EXERCISE PROMPT: Your output should be the line that contains "The height and width of the screenshot is (542, 1376)." and all lines after it in the records, retyped exactly through the last one.

******************************

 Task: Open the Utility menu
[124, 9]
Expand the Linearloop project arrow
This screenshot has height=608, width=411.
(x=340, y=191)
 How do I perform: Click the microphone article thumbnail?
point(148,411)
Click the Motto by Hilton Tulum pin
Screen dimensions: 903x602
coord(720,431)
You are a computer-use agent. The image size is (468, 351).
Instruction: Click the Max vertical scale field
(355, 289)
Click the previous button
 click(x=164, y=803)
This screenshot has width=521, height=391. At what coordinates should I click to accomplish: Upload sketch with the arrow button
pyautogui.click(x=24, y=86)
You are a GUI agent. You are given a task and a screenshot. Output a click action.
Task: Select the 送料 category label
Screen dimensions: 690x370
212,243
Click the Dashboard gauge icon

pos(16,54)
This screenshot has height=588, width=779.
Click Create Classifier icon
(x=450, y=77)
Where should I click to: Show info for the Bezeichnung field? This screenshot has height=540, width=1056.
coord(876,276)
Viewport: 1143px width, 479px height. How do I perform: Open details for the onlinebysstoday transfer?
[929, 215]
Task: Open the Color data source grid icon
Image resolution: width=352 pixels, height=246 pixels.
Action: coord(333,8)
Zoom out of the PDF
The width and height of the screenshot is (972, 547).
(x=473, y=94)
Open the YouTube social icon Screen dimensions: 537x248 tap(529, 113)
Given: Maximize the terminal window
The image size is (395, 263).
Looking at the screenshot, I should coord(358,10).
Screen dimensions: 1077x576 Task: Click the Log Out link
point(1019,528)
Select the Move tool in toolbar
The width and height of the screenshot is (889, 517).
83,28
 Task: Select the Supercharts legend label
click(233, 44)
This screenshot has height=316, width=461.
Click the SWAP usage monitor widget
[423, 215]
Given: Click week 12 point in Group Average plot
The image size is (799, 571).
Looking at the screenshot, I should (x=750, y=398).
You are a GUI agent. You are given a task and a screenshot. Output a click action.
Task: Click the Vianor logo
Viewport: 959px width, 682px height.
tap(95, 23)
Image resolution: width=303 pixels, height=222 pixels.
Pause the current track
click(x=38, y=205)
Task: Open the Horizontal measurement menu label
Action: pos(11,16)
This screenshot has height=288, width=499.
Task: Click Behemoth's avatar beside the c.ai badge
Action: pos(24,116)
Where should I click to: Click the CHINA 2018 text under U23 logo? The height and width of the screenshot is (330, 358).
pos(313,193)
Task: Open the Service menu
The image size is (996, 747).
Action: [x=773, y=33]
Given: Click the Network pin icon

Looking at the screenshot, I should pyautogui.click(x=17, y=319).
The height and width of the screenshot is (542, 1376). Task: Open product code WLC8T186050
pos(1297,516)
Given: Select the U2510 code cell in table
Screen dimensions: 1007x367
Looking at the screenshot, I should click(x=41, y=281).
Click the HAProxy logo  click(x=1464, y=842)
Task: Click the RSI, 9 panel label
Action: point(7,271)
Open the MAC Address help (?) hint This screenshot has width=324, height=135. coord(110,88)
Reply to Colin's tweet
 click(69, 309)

******************************

OUTPUT BELOW:
The height and width of the screenshot is (542, 1376). Task: Open product code WLC8T186050
pos(1297,516)
Given: Select the U2510 code cell in table
Screen dimensions: 1007x367
Looking at the screenshot, I should click(x=41, y=281).
Click the HAProxy logo  click(x=1464, y=842)
Task: Click the RSI, 9 panel label
Action: point(7,271)
Open the MAC Address help (?) hint This screenshot has width=324, height=135. coord(110,88)
Reply to Colin's tweet
 click(69, 309)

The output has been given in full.